The opinion of the court was delivered by: Justice Freeman
Docket No. 89665-Agenda 20-May 2001.
Plaintiff, the law firm of John G. Phillips & Associates (Phillips), filed suit against defendant Jeffrey Brown for intentional interference with prospective economic advantage. The circuit court of Cook County dismissed the complaint with prejudice as a sanction for discovery violations. Phillips appealed; the appellate court dismissed the appeal because the notice of appeal was untimely (No. 1-99-4078 (unpublished order)). We granted Phillips' petition for leave to appeal (177 Ill. 2d R. 315(a)), and now affirm the judgment of the appellate court.
Because of the posture of this case and the question we are called upon to decide, the allegations in the complaint are of only passing importance. In short, defendant Brown was once an associate at Phillips. He left to go to another firm, and when he did so, two clients with whom he had been working transferred their cases to the new firm, allegedly at Brown's behest.
The complaint was originally filed in 1995. On November 2, 1999, the court dismissed the entire complaint, with prejudice, as a discovery sanction. The dismissal did not contain Rule 304(a) (155 Ill. 2d R. 304(a)) language. On November 19, 1999, Phillips filed a notice of appeal from the dismissal. On December 1, 1999, Brown filed a motion for sanctions under Rule 137 (155 Ill. 2d R. 137). The trial court denied Brown's motion for sanctions on December 13, 1999, in an order which did contain Rule 304(a) language. Brown did not appeal from the denial of sanctions, and Phillips never filed a new notice of appeal.
In the appellate court Brown moved to dismiss Phillips's appeal for lack of jurisdiction. He argued that the November 19 notice of appeal was premature because of the subsequent motion for sanctions. The appellate court granted the motion, dismissing the appeal.

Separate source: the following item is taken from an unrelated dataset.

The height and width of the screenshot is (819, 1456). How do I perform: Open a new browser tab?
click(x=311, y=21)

Before this court, the sole issue is whether the appellate court acted correctly in dismissing the appeal. The resolution of this question turns on interpretation of the rules promulgated by this court. Accordingly, our standard of review is de novo. People v. Drum, 194 Ill. 2d 485, 488 (2000) ("[t]he interpretation of a supreme court rule, like a statute, is a question of law that we review de novo"); In re Estate of Rennick, 181 Ill. 2d 395, 401 (1998).
The appellate court was correct in dismissing the appeal.

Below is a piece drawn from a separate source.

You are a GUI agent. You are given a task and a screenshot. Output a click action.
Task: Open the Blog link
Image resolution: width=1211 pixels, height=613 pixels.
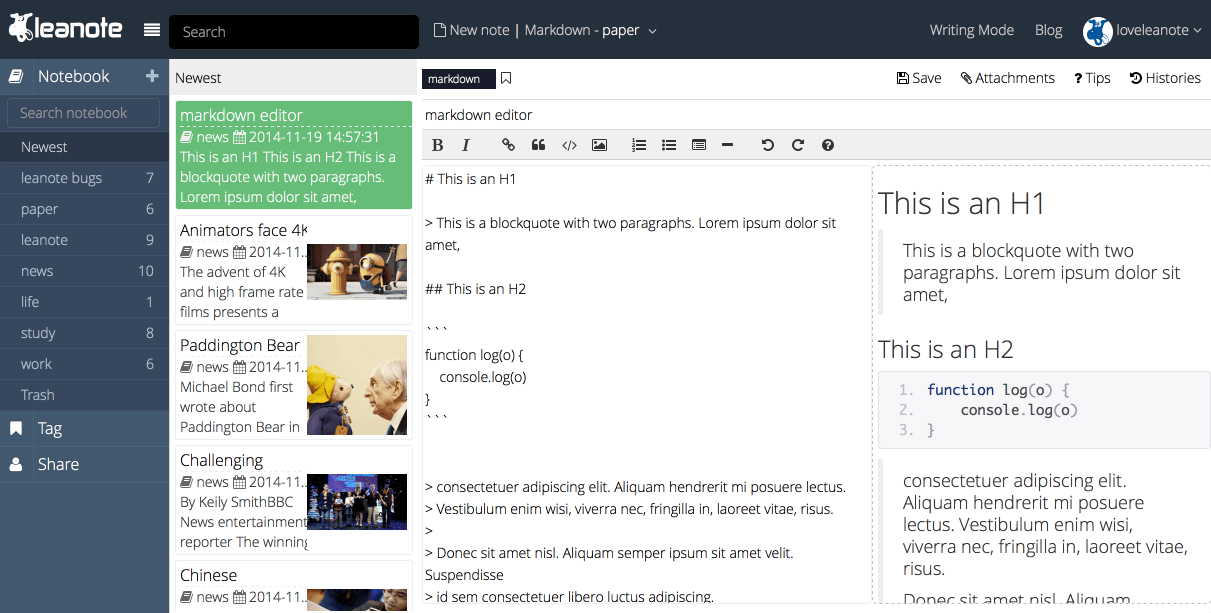point(1048,30)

First, there can be no dispute that according to the rules of this court (155 Ill. 2d Rs. 301, 304(a)), appeals may ordinarily only be taken from final orders which dispose of every "claim"-i.e., "any right, liability or matter raised in an action." Marsh v. Evangelical Covenant Church, 138 Ill. 2d 458, 465 (1990). Unless an order resolves all claims, "it must contain an express finding that there is no just reason for delaying an appeal. Otherwise, the order is not appealable." Marsh, 138 Ill. 2d at 465. See also 155 Ill. 2d R. 304(a) ("an appeal may be taken from a final judgment as to one or more but fewer than all of the parties or claims only if the trial court has made an express written finding that there is no just reason for delaying either enforcement or appeal or both").

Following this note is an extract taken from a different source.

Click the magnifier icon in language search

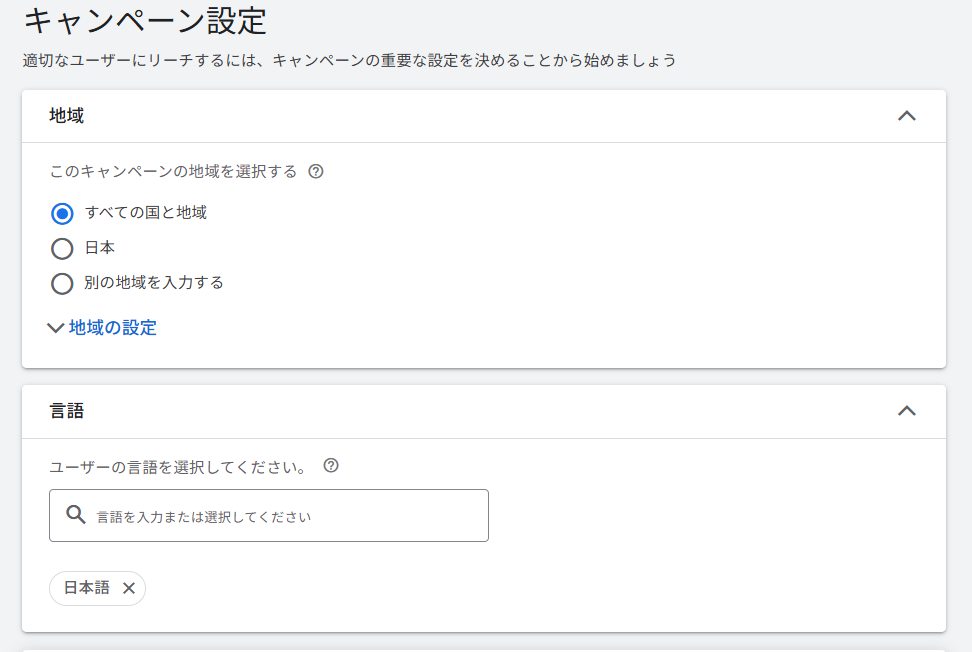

Further, it is clear that motions for sanctions under our Rule 137 are "claims" in the cause of action with which they are connected. Rule 137, which permits parties to request sanctions for improper filings, explicitly provides that "[a]ll proceedings under this rule shall be brought within the civil action in which the pleading, motion or other paper referred to has been filed, and no violation or alleged violation of this rule shall give rise to a separate civil suit, but shall be considered a claim within the same civil action." (Emphases added.) 155 Ill. 2d R. 137. In this regard, filing a Rule 137 motion is the functional equivalent of adding an additional count to a complaint, or counter-claim, depending on which party files the motion.
Thus, since a motion for sanctions under Rule 137 is a "claim," and a notice of appeal cannot be filed before the trial court has disposed of all claims, a notice of appeal cannot be filed before the trial court has ruled on all Rule 137 motions. This court has already so held, in Marsh. There, we stated that "no appeal may be taken from an otherwise final judgment entered on a claim when a section 2-611 claim remains to be resolved, absent a finding pursuant to Rule 304(a) that there is no just reason to delay enforcement or appeal." Marsh, 138 Ill. 2d at 468. Section 2-611 of the Code of Civil Procedure (Ill. Rev. Stat. 1989, ch. 110, par. 2-611), which was at issue in Marsh, was preempted by and incorporated into Rule 137. See Marsh, 138 Ill. 2d at 467.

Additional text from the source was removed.